Text shown:
========

Go See – New York: Willem de Kooning ‘The Figure: Movement and Gesture’ at Pace, through July 29, 2011

July 23rd, 2011


Willem de Kooning, via The Pace Gallery.

Midtown New York’s Pace Gallery is hosting its first exhibition of art by Willem de Kooning, of which it gained exclusive representation in the fall. Like much of the late artist’s own work, “The Figure: Movement and Gesture” is focused on and around the human body, as it is translated by different methods and techniques of representation. The show closes on July 29.

More text and images after the jump…


Willem de Kooning, “Woman” (1950), via goARTkids.


Willem de Kooning, “Montauk III” (1969), via Daily Art News.

========

Extracted material:
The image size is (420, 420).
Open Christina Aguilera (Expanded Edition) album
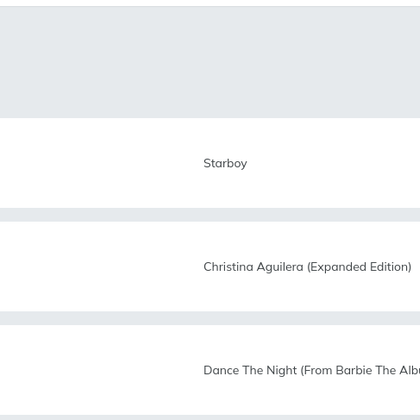(307, 267)
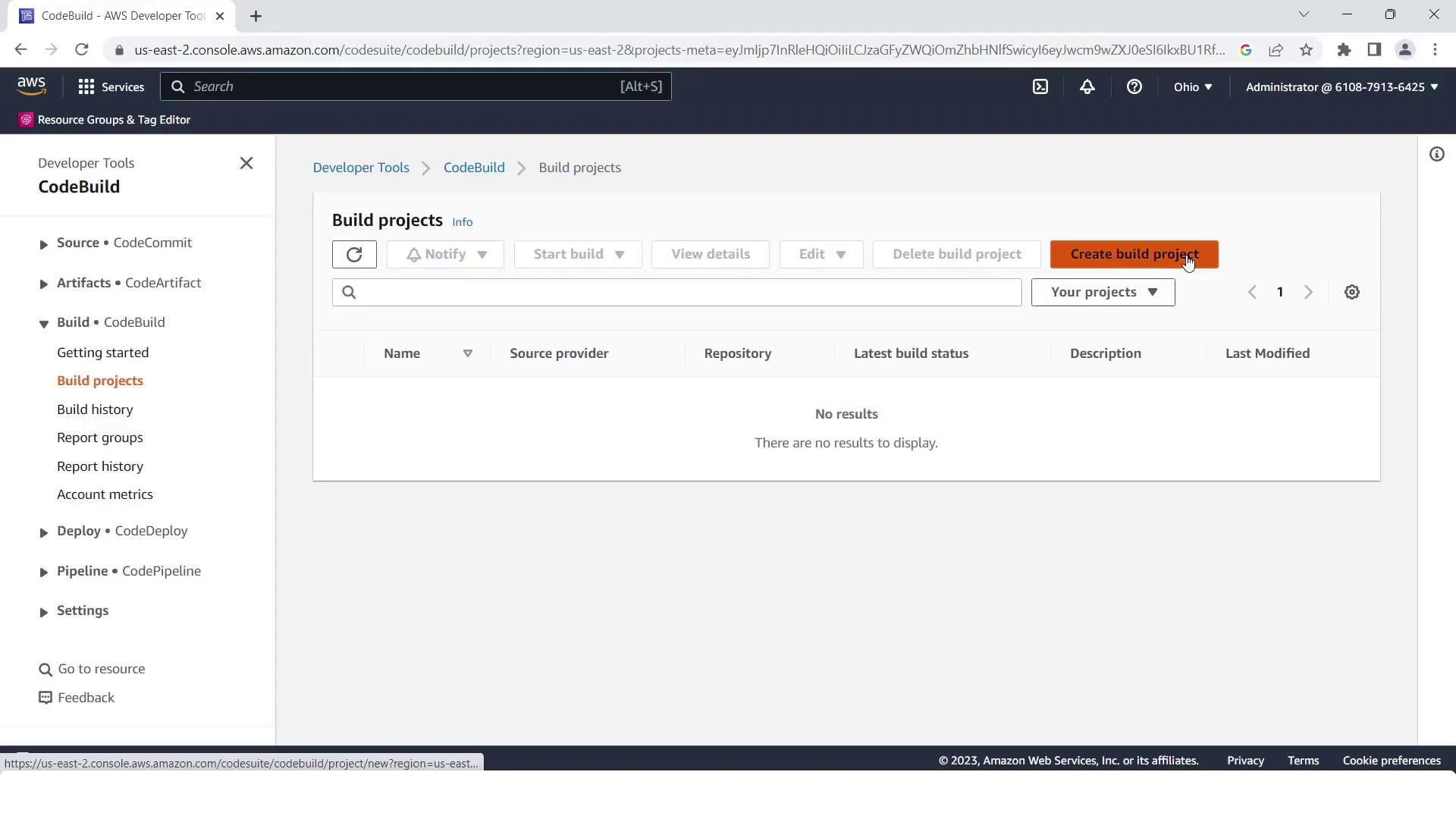Follow the CodeBuild breadcrumb link

473,168
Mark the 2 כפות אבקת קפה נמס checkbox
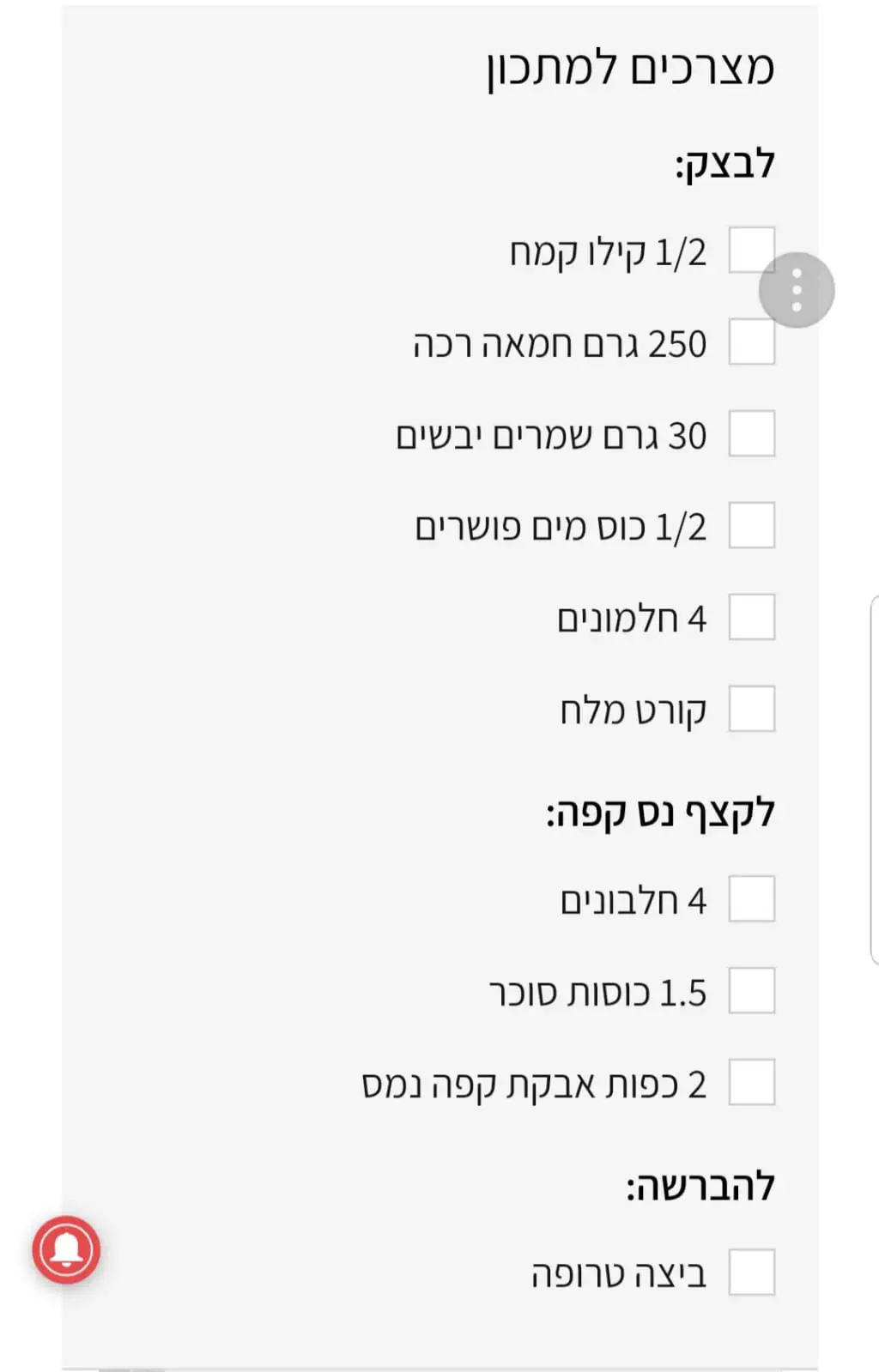The width and height of the screenshot is (879, 1372). [x=751, y=1083]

========

Given task 1: In the article on the Willem de Kooning exhibition at Pace, translate the following sentence into Spanish: "Like much of the late artist’s own work, “The Figure: Movement and Gesture” is focused on and around the human body, as it is translated by different methods and techniques of representation."
Given task 2: Write the next part of the article on the Willem de Kooning exhibition at Pace, beginning after its final image caption.

Expected answer 1: Como gran parte de la obra del difunto artista, «The Figure: Movement and Gesture» se centra en el cuerpo humano y gira en torno a él, tal como este se traduce mediante distintos métodos y técnicas de representación.

Expected answer 2:
Among the nearly forty works that comprise “The Figure: Movement and Gesture” are pieces rarely shown. On display are sculptures and paintings (and a few studies) dating from the late 1960s to the early 1970s, a pivotal few years for de Kooning. In these works, de Kooning explored the bounds that hold the human figure, working it into context and landscape, the second of which becoming increasingly central with the artist’s move from Manhattan to the Hamptons in Long Island in 1963. The figure is at points subsumed in and pulled horizontally or vertically out of the landscape, blurring and focusing, always part of its context, made of its context. “The figure,” de Kooning famously declared, “is nothing unless you twist it around like a strange miracle,” above and over and part of nature and the pastoral landscape.


Willem de Kooning, via The Pace Gallery.


Willem de Kooning, via The Pace Gallery.


Willem de Kooning, via The Pace Gallery.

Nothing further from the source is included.